Rhynia was discovered from?
a. Rhynie chert valley
b. India
c. Pakistan
d. Bihar
Answer
591.3k+ views
Hint: Rhynia was first identified as a novel species by Robert Kidston and William H. Lang in 1917. The location where it developed is in the area of a silica-rich hot spring. The plants of Rhynia were herbaceous. R. major was 50 cm. in tallness and 1.5 to 6 mm in width, whereas R. gwynne-vaughani was only about 20 cm. in altitude and 1 to 3 mm in width.
Complete answer:
Rhynia, tracheophyte, produced right along with other vascular plants like Asteroxylon mackei, a possible ancestor of recent club mosses (Lycopsida), and with pre-vascular plants like Aglaophyton major, which is taken as basal to true vascular plants.
Rhynia was an uncomplicated, leafless plant with a creeping, horizontal stem (rhizome) from which the straight, aerial shoots arose. The tips of fertile shoots tire oval-shaped sporangia and the prostate, horizontal axis was held up by rhizoids, rather than true roots.
Roots were not present but at places, the rhizome was provided with a bunch of unicellular rhizoids. The aerial shoots were cylindrical and leafless with a thinning dichotomously branched system. The species is accessible only in the Rhynie chert in Aberdeenshire, Scotland.
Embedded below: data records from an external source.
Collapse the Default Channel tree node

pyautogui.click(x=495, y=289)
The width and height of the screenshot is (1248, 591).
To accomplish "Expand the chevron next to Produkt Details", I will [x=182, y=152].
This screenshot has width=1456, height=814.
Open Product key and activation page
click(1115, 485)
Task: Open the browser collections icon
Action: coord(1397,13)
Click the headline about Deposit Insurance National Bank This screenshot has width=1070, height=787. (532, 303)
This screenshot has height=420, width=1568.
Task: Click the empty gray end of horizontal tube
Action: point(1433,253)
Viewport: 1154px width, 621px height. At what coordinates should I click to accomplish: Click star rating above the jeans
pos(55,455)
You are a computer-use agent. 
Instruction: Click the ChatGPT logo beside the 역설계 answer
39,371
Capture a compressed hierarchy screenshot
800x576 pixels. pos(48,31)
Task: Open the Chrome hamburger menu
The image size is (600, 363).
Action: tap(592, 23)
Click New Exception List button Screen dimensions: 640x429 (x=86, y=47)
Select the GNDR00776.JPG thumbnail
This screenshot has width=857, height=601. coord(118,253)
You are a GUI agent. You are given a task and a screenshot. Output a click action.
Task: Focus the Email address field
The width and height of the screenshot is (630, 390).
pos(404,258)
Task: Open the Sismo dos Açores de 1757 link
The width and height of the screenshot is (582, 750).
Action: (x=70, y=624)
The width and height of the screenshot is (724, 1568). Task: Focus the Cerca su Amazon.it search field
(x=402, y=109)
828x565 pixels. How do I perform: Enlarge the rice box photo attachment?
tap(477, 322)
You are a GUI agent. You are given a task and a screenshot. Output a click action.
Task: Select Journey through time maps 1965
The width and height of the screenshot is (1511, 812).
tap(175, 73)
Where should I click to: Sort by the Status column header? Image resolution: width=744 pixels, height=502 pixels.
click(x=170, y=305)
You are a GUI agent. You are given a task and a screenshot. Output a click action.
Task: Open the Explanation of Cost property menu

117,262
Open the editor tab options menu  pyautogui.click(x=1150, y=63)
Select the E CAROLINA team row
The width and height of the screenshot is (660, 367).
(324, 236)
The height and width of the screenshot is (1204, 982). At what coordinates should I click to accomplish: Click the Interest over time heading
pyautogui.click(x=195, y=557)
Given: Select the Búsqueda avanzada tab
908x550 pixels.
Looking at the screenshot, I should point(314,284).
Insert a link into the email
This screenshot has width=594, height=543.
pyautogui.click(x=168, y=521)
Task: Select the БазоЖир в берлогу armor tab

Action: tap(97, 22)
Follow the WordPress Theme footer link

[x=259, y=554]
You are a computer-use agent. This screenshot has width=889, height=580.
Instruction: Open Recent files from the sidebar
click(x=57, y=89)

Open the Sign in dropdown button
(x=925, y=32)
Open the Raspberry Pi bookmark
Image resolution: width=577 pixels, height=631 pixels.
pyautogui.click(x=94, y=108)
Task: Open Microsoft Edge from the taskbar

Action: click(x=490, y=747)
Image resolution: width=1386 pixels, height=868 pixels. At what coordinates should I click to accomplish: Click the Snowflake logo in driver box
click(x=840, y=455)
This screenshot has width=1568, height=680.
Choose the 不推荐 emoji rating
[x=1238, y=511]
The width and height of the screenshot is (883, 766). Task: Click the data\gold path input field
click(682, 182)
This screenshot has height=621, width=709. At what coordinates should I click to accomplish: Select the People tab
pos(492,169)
Hence, The correct answer is option (A).
Note: In R. major the aerial shoots were simple and silky but in the case of R. gwynne-vaughanii many adventitious branches were there on the mid-air shoots and rhizome. These branches possibly help in vegetative propagation. The tip of the aerial branch typically bears a solitary terminal sporangium which is about 12 mm in height and about 4 mm in thickness.
Complete answer:
Rhynia, tracheophyte, produced right along with other vascular plants like Asteroxylon mackei, a possible ancestor of recent club mosses (Lycopsida), and with pre-vascular plants like Aglaophyton major, which is taken as basal to true vascular plants.
Rhynia was an uncomplicated, leafless plant with a creeping, horizontal stem (rhizome) from which the straight, aerial shoots arose. The tips of fertile shoots tire oval-shaped sporangia and the prostate, horizontal axis was held up by rhizoids, rather than true roots.
Roots were not present but at places, the rhizome was provided with a bunch of unicellular rhizoids. The aerial shoots were cylindrical and leafless with a thinning dichotomously branched system. The species is accessible only in the Rhynie chert in Aberdeenshire, Scotland.
Hence, The correct answer is option (A).
Note: In R. major the aerial shoots were simple and silky but in the case of R. gwynne-vaughanii many adventitious branches were there on the mid-air shoots and rhizome. These branches possibly help in vegetative propagation. The tip of the aerial branch typically bears a solitary terminal sporangium which is about 12 mm in height and about 4 mm in thickness.